Now last evening Kos decided to weigh in another post Ask-me-Anything-Even-about-ugly-meta  in which he stated he was in 100% agreement with Denise Oliver Velez's post. This touched off another meta war on the site and out of anger I felt the need to post this comment in the thread. It was not the highlight of my comment history on Dailykos nor did it much further the discourse of our stated mission objective but it was a rant that contained a large amount of truth in it that I have kept bottled up. After Kos accused me of lying about reading Crashing the Gate he chimed in with this comment:

The book was about pragmatism (25+ / 0-)

and how the party establishment was ignoring data and societal and demographic trends to stick with an old cadre of useless consultants and out-of-vogue ideas.

But pragmatism undergrid the entire book. And nothing has changed on that

Having been here from 2003/04 and purchasing a 1st edition copy of the book I again responded with anger and wrote:
Yes Kos. Ignoring data nd societal and demographic (4+ / 0-)

trends to stick with an old cadre of useless consultants and out of vogue ideas. Exactly what you are doing right now. Millennial's don't accept third way corporatism nor do they want continued inaction on climate change. Nor do they want the 4th amendment to be continually gutted because of "reasons" that have nothing to do with actually keeping us safe. You think the biggest wave of youth and minorities turned out for a continuation of the Bush era policies? How about a little reflection?  

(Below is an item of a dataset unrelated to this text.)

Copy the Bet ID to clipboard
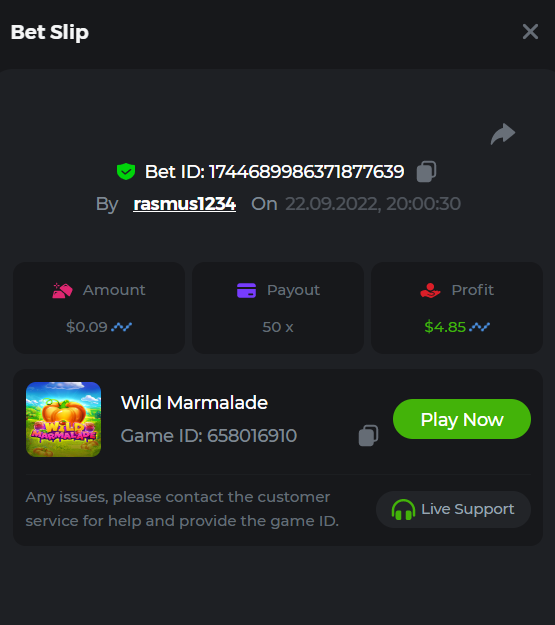Viewport: 555px width, 625px height. point(426,172)
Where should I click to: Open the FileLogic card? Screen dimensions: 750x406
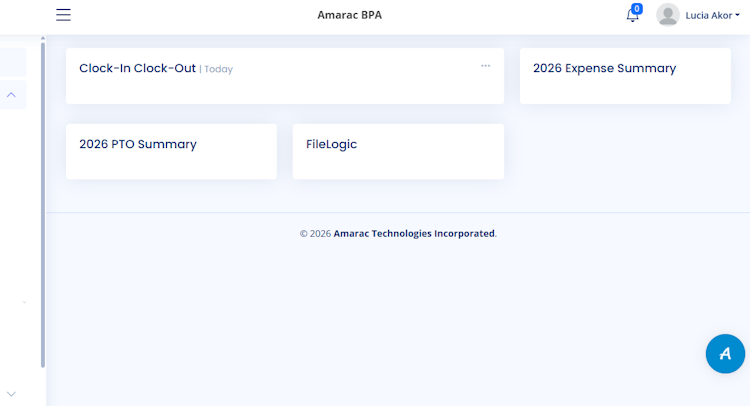tap(331, 144)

Now this got me thinking about my place as a Millennial on Dailykos. Considering that Dailykos is predominately older, white, male, and affluent, what place does a 29 year old have on a blog where his progressive views are oft looked upon with scorn, mockery, and continually told that what Millennials desire is not politically possible?

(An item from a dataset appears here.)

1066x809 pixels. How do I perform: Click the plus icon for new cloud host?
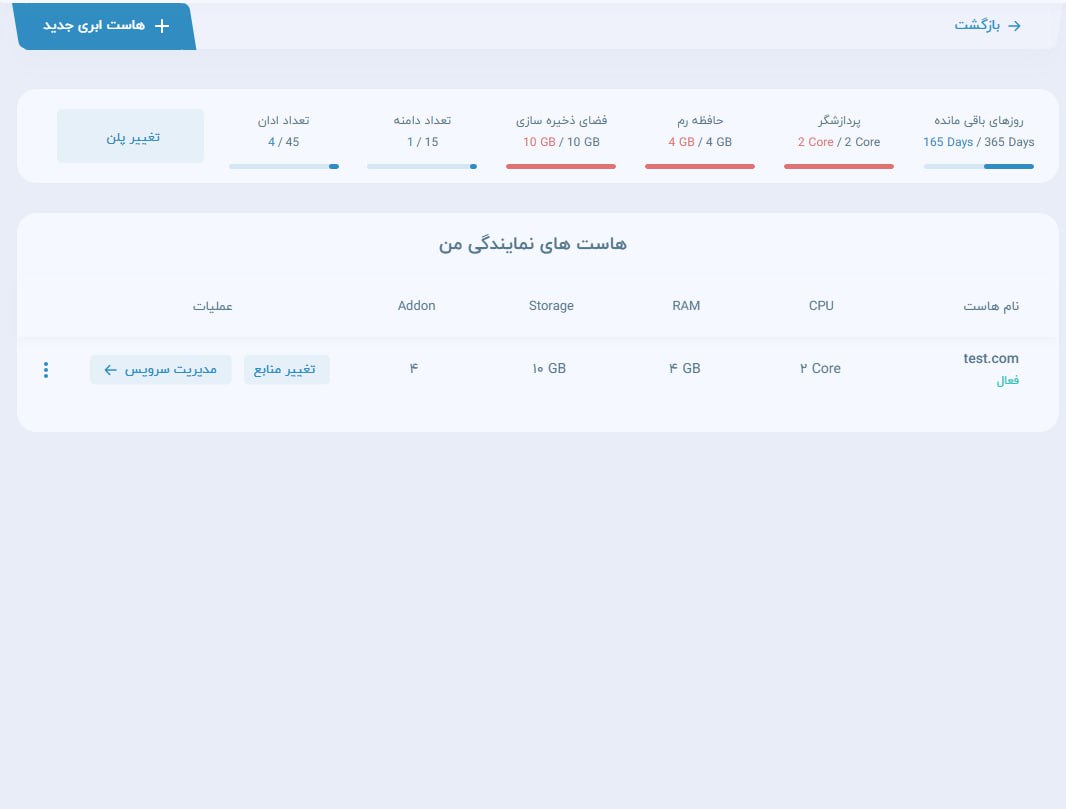162,26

On this blog we are continually discouraged from seeking what is now considered far left but in the 1970s would have been main stream liberalism. There is a great deal of talk about how we can get young voters engaged and how we can win the youth vote. When ideas such as the 15$ min wage are floated about or student loan forgiveness we are told that we have to change the make up the current House of Representative before we can do anything constructive. Well that is not a politically winning message.

My generation tends to be very social liberal as been noted on the front page but what is oft not mentioned is that they are economically far left of the current political system. One of the major things that has kept Millennials engaged is the desire to stop climate change and income inequality.  Millenials have been permanently scarred by the financial crisis and typically believe that social security will not be there for their generation. They like myself believe that climate change presents one of the biggest challenges of our generation and that the current administration who sold the slogan of "Hope and Change" now tinged with cynicism is not doing to do enough to address these systemic problems.  

Well there is one solution to motivation millennials to become a solid voting block for the Democratic party that bypasses all the Republican obstructionism that is continually trotted out as the reason our generation which is swamped in  student debt and forced to take low wage jobshttp://www.theguardian.com/... can't have nice things.

Is it raising the min wage? Nope that requires congressional action in the House. Is it student debt forgiveness? No our party won't even consider that and when our progressive hero Elizabeth Warren talks aboutstudent loan forgiveness it is placed in the context that it will only apply to future students while doing nothing to address the fact that student debt is stopping an entire generation from entering the middle class. Our student loan interest rates are a political bargaining while Wall Street is allowed to barrow money at 0.001% interest.  Is it expanding social security? No it's not. Our Progressive President has offered it as a concession not once, not twice, but three times as a bargaining chip while our minority leader Nancy Pelosi claims in an Orwellian manner that a chained CPI benefit cut is not actually a cut. We have only been saved by the chopping block because the House Republicans are to bat shit racist and crazy to accept a third way corporatist deal because our first black president offered it. For once we can be glad for racism in America.  Is it by unifying behind a Progressive Caucus Budget proposal that the largest voting block in the House has offered up each year and has been proven to be the best proposal with the best solutions to addressing our nations problems but is continually ignored by the White House and media? No. That requires congressional action. Is it raising the min wage to a paltry 10.10 because as Obama has said "It's even catchy to say?" No because as Wisepiper correctly stated:

* [new]  My sons are millenials. (11+ / 0-)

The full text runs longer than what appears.